Depending on your donation, you’ll be providing this mother with comprehensive prenatal care, a birth kit, and an attendant. In costlier cases, the woman must travel for days to the medical center, arrive malnourished, and, in the worst situation, may require an obstetric or vaginal fistula surgery. In return, your mom gets a card with your picture and note. It’s definitely cooler than a bouquet of roses.

Participatory crowd-funding for philanthropy on sites like Kiva, Kickstarter, and Indiegogo has shown increasing effectiveness. It’s a simple concept, one that’s been wildly successful for crowd-source pioneering site Kiva, which has distributed more than $400 million in microloans: pick who your money goes to, choose the amount, and stay abreast of the recipient’s progress. Unlike Kiva, Samahope works with donations, not loans. Donors can view profiles of patients and fund specific surgeries and treatments. “That’s the model of the site: to be able to tell the stories of these people who are seeking to be able to pull themselves out of their current situation and they can’t get the medical attention they need,” says Executive Director Shivani Garg Patel. The money is funneled through four fully vetted partner organizations working on the ground to carry out medical treatments.

“I realized surgeons like Dr.
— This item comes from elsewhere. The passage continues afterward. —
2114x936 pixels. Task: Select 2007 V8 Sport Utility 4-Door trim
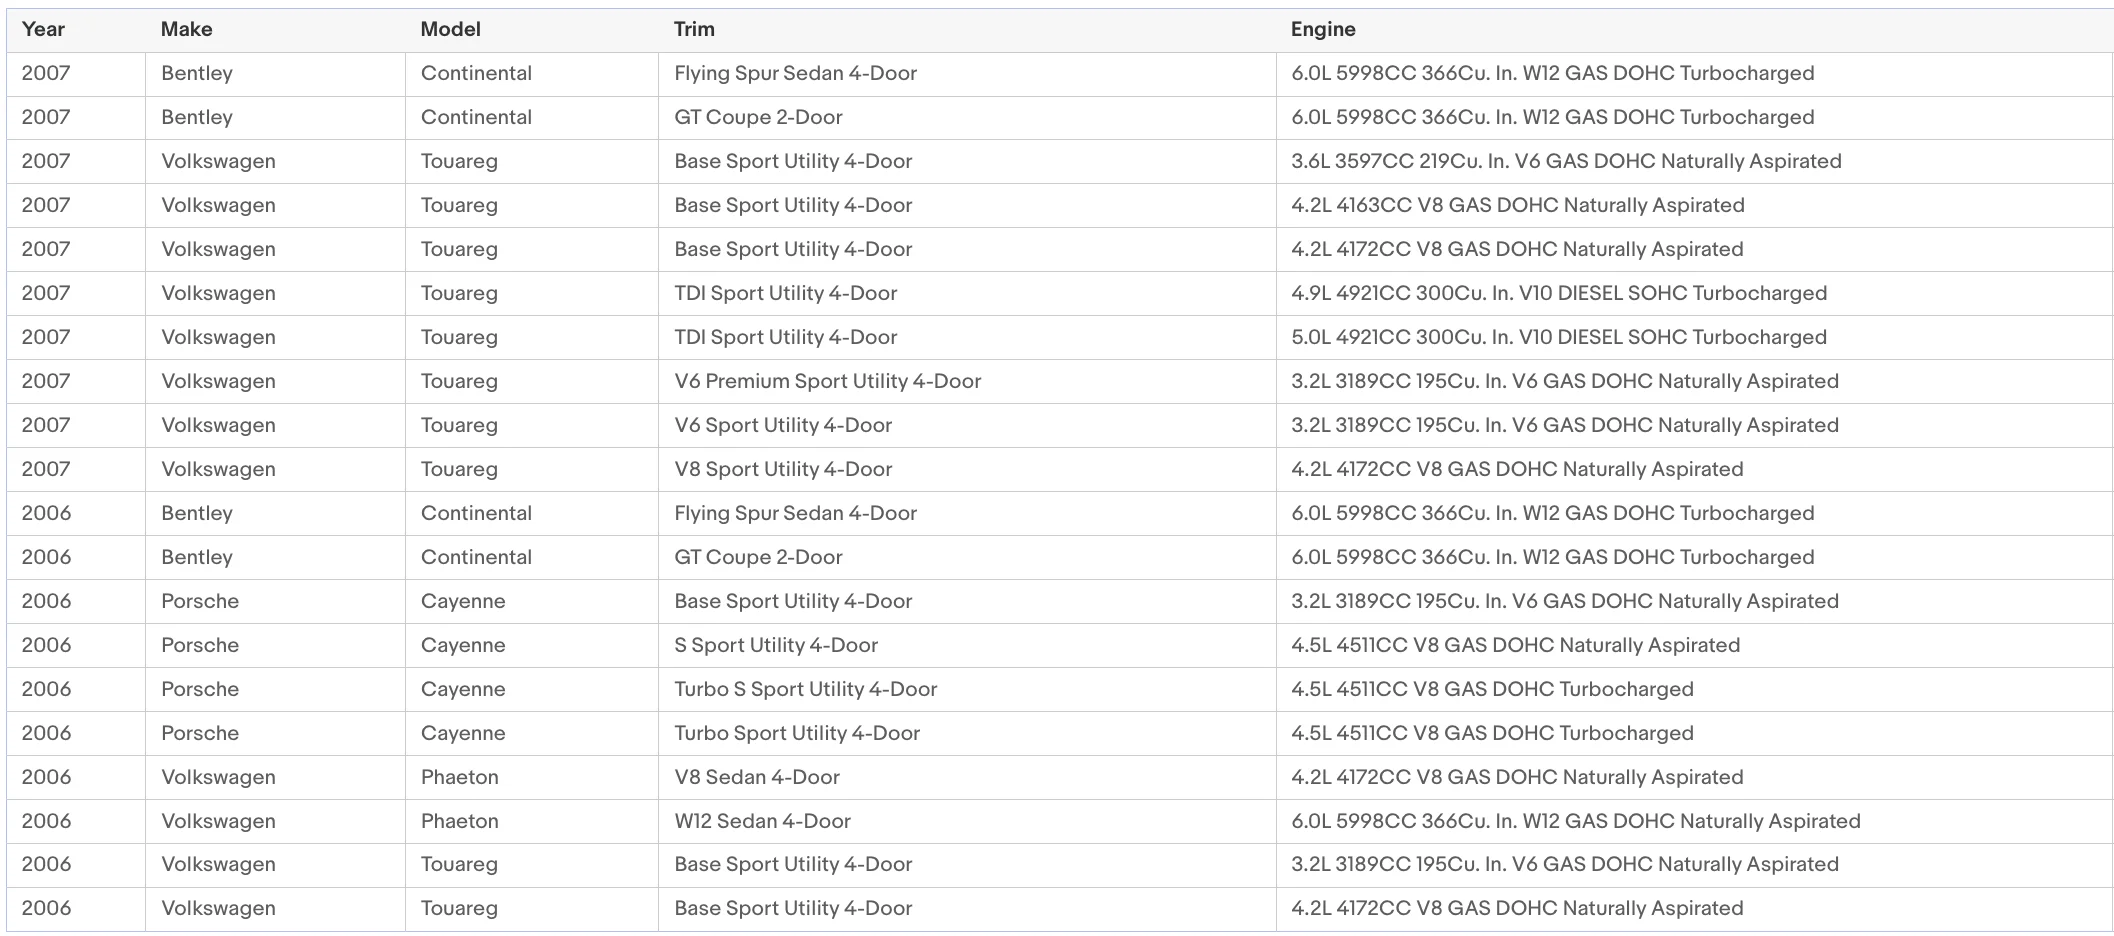pyautogui.click(x=783, y=469)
Maggi shouldn’t be fundraising, they should be doing surgeries,” says Samahope’s founder, Leila Janah, of her inspiration for launching the organization. On a trip to Sierra Leone in 2011, when she met the WAFF doctor, 30-year-old Janah realized the need for getting monetary support to already established charities. “If we could provide a channel of funds into effective organizations that are performing these services, we could dramatically reduce the incidence of a lot of these conditions,” she says.

In the true spirit of crowd-sourced funding, she launched Samahope with an Indiegogo campaign that ended up raising more than $50,000 for the fledgling organization. Janah, a highly regarded social entrepreneur, is also the founder and CEO of Samasource, which connects poor women and youth with “microwork” opportunities routed from Silicon Valley.

The current #HonorYourMom campaign already has the pledged support of 35 benefactors, according to Patel. She hopes the social-media component—after donating you’re prompted to encourage your friends to do likewise and you receive a personalized page—will give a boost to the campaign and awareness of the organization.

Samahope’s goals are lofty: Patel says the aim is to reach 1 million patients, which she thinks they can achieve in the next five to 10 years. So far, they’re $70,000 into this goal, but donations have been picking up speed rapidly. “I want it to be as big as Kiva one day, or bigger,” Janah says.

On a recent site visit to Nepal, Patel remembers meeting a young patient named Bishal, a 2-year-old Nepalese boy who was so cold he crawled into his family’s fire and suffered serious burn wounds on his face. He wasn’t a Samahope recipient—yet—but in solidifying future partnerships with organizations in the area, the group hopes to expand its scope and make medical treatments possible where the funding might not have been available before. “The reality is there are patients like this every day and these are the lucky ones,” she says.